Additionally, LocClim v.2 can also be used in conjunction with FAO Crop Specific Soil Water Balance models to produce a number of outputs such as water balance variables such as soil moisture versus actual evapotranspiration over the vegetative phase, water stress at flowering, and other variable outputs. These outputs can be “mapped” separately for the purposes of crop monitoring or to create composite derivatives such as agroclimatic databases using the Satellite Enhanced Data Interpolation (SEDI) methodology. SEDI takes advantage of the correlation between point data references, e.g. monthly temperature and an “environmental variable” that is available as a grid, for instance a digital terrain model. Other examples include point rainfall with a satellite-based cloud index, or crop yield with Normalized Difference Vegetation Indices.


[26] A fifth database published by the International Commission on Large Dams (ICOLD), www.icold-cigb.net, was identified but access to these data could not be established within the timeframe of the inventory. The ICOLD 2003 World Register of Dams contains information on 33 105 dams based on 4 108 published references. The database is copyrighted with distribution limited to licensed users based on a fee of 180 euros.
[27] It should be noted that in addition to the three polygonal data sources identified in Section 10.1 and the two satellite based sources of SWB listed in Table 10.1.3, it may be possible to derive polygonal representations of SWBs having a minimum length of 600 m and rivers greater than 185m wide from the newly released corrected or finished SRTM 1as and 3as near-global DEM databases. This facility could not, however, be evaluated within the timeframe of the inventory.
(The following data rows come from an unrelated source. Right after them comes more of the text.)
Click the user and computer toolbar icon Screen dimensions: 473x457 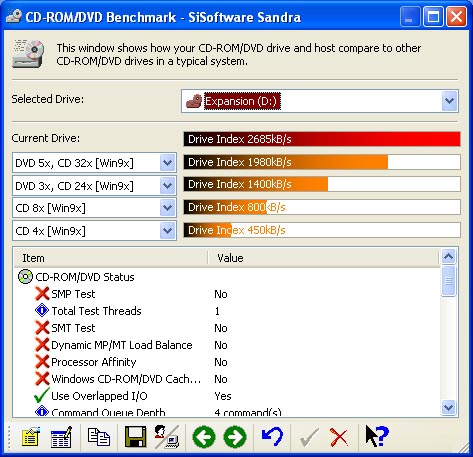coord(167,436)
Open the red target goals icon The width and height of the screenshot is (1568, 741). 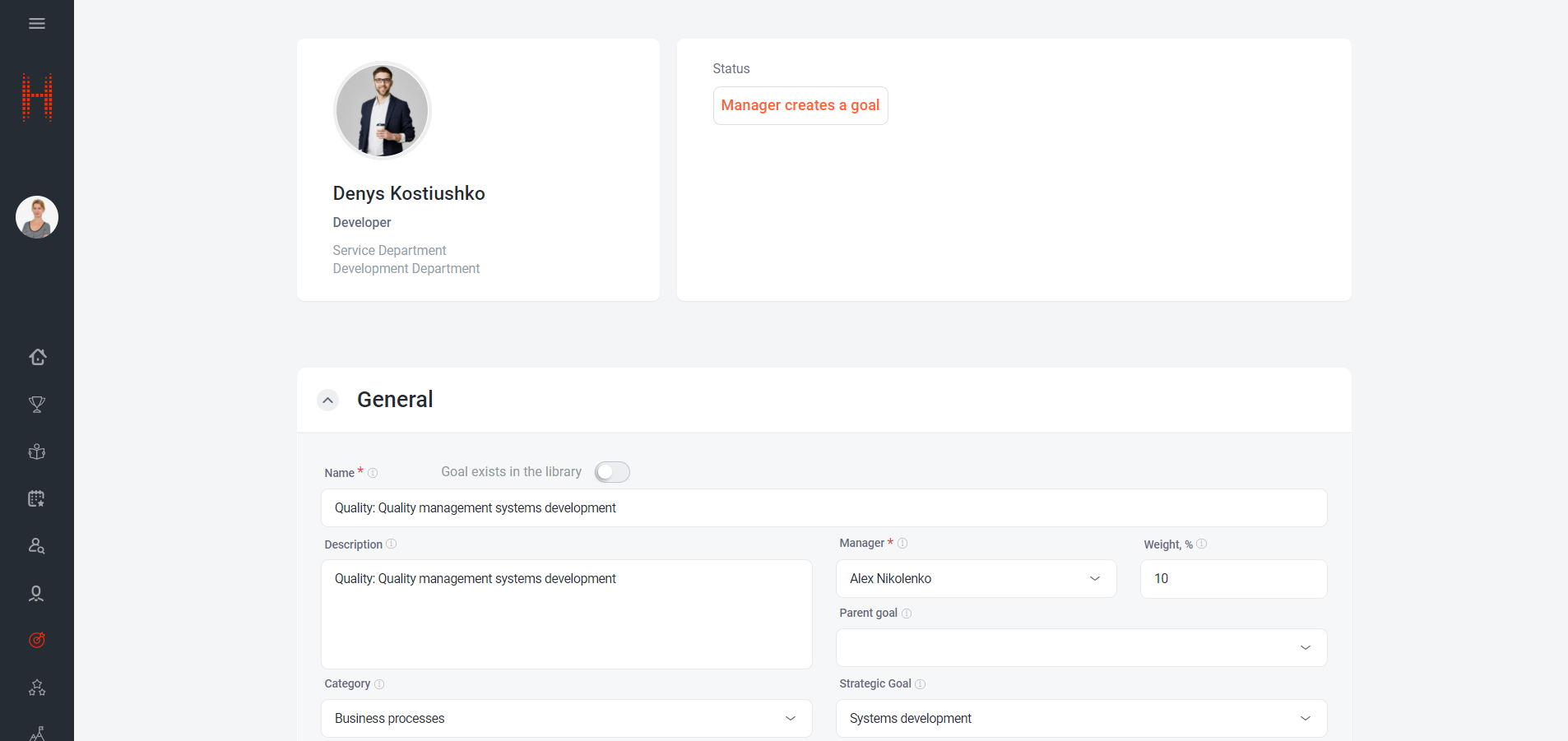pos(37,640)
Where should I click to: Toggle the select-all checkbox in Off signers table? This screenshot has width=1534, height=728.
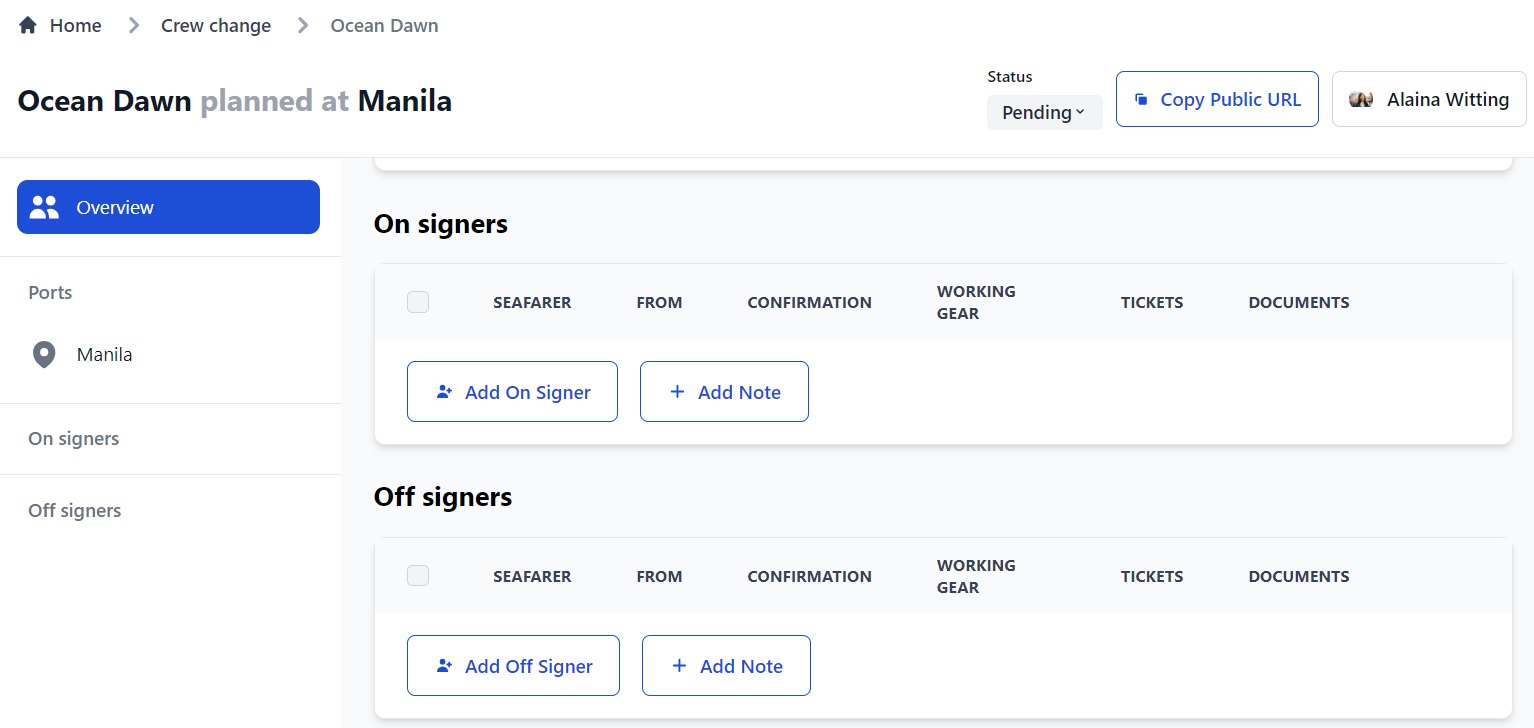(x=418, y=576)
[28] A WS model can be distinguished from a simple WS delineation by attribute encoding that allows for the differentiation of upstream and downstream flow regimes in regards to any specific WS within the model. Implicit to such a differentiation, a WS model would by definition contain levels, whereby the attribute encoding for each watershed allows the determination or topological referencing of broader river systems or megabasins. Using a three tier/level model as an example and a watershed surrounding Lake Victoria in eastern Africa as a base, it should be possible to determine that the Lake Victoria watershed (Lvl-3), is part of the broader White Nile River Basin (Lvl-2), which is in turn part of the Nile Megabasin (Lvl-1).
[29] The following summary is based on information originally compiled for Section 1.2: Issues related to codification standards for hydrological networks, in an internal FAO-Report, Suggested Hydrological Standards & Base Mapping, (Dooley, 2003).
[30] Each OrthoTM mosaic can be comprised of up to fifteen individual LandSat scenes.